Like other tobamoviruses, CGMMV is seed-borne (contamination on seed coat and endosperm but not in embryos, Reingold et al., 2015) and can be easily transmitted mechanically resulting in new infections on susceptible hosts. Thus, a new infection can be initiated from contaminated seeds to seedlings (Sui et al., 2019). CGMMV can also be transmitted through infected cucumber pollen (Liu et al., 2014 Plant Pathol., 63) and by the movement of contaminated soil and transplants (Dombrovsky et al., 2017).
The mechanism of seed transmission (virus transferred from contaminated seeds to cause a new infection on seedlings through natural germination) in CGMMV is not fully understood. Through seedling grow-out, only low to no seed transmission to seedlings was observed when low number of seeds (hundreds) were tested (Sui et al., 2019). Assuming a low transmission rate (0.1%) from seeds to seedlings (Dombrovsky and Smith, 2017, Advances in Seed Biology), a high number of seeds (thousands) should be used for a seedling grow-out experiment to assess seed transmission. On the other hand, using seed extract processed from contaminated seeds as inoculum through mechanical inoculation, a high rate of virus transmission was obtained, demonstrating that CGMMV transmission can occur from contaminated seed to seedlings through mechanical means during germination (Sui et al., 2019).
All cucurbit species tested, thus far, are susceptible to CGMMV, including cucumber, muskmelon, watermelon, squash, bottle gourd, luffa (Luffa aegyptiaca), bitter gourd (Momordica charantia), snake gourd (Trichosanthes cucumerina), and winter melon (Benincasa hispida). In addition, some ornamentals and weeds are also hosts for CGMMV, including Amaranth (Amaranthus spp.), squirting cucumber (Ecballium elaterium), black nightshade (Solanum Americanum), wild gooseberry (Ribes uva-crispa), and benthi (Nicotiana bethamiana). These non-cucurbit hosts may serve as reservoirs for CGMMV during the off-season (Dombrovsky et al., 2017). However, in California, CGMMV was not detected in weeds in cucurbit seed production areas (Falk et al., 2019, National Plant Disease Recovery System).

**Problem requirements**
List every ornamental or weed that the CGMMV text names as a host of the virus. The data after this text comes from a different source.

**Dataset content**
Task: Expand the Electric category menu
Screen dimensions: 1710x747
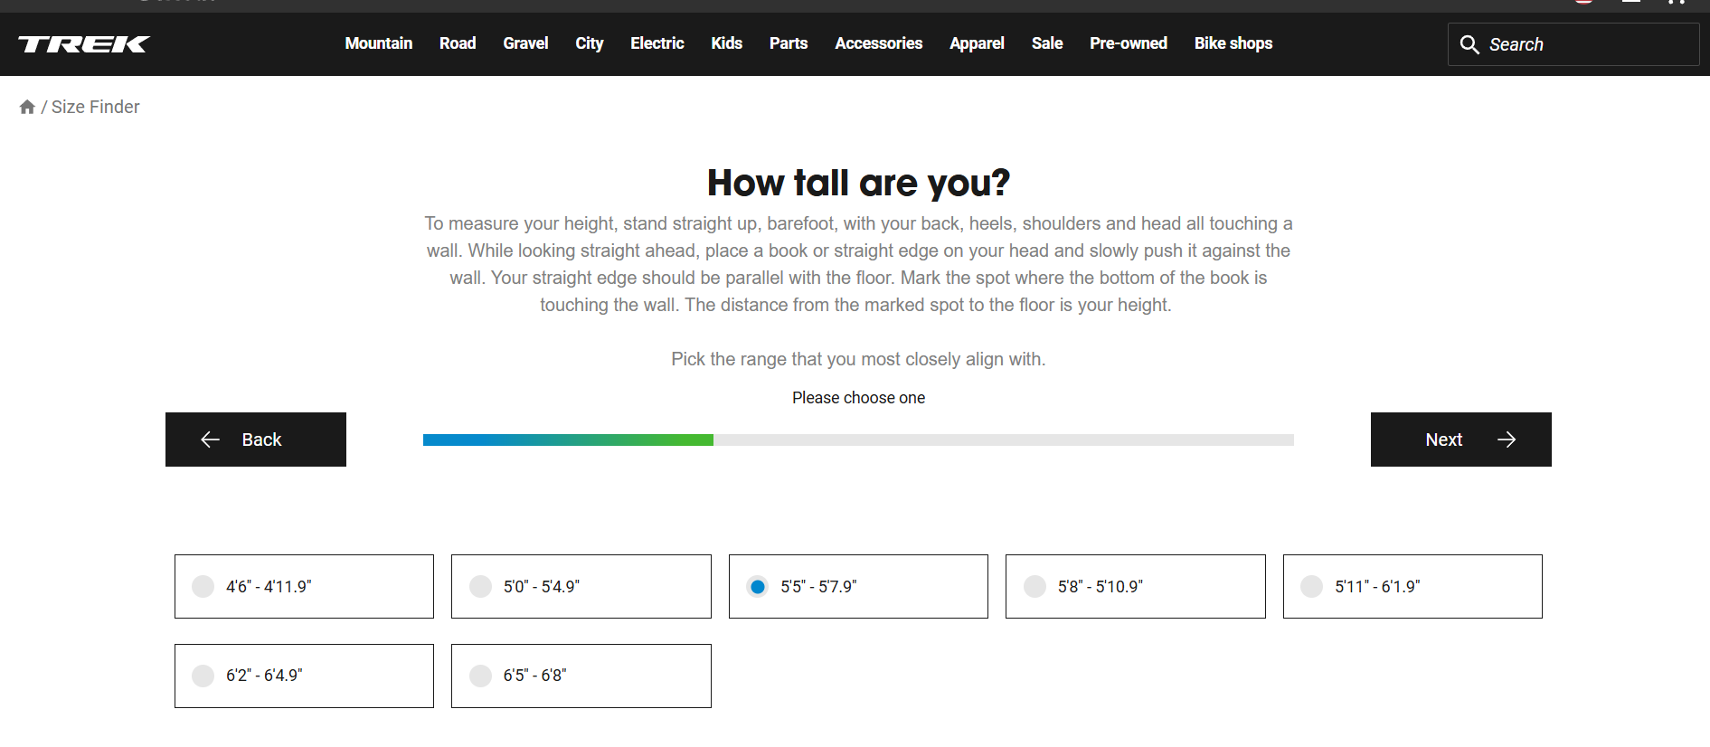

...

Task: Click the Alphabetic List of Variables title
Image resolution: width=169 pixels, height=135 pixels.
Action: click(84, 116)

--

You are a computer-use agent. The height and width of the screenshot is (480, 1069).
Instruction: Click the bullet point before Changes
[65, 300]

**Result for this exercise**
- Amaranth (Amaranthus spp.)
- Squirting cucumber (Ecballium elaterium)
- Black nightshade (Solanum Americanum)
- Wild gooseberry (Ribes uva-crispa)
- Benthi (Nicotiana bethamiana)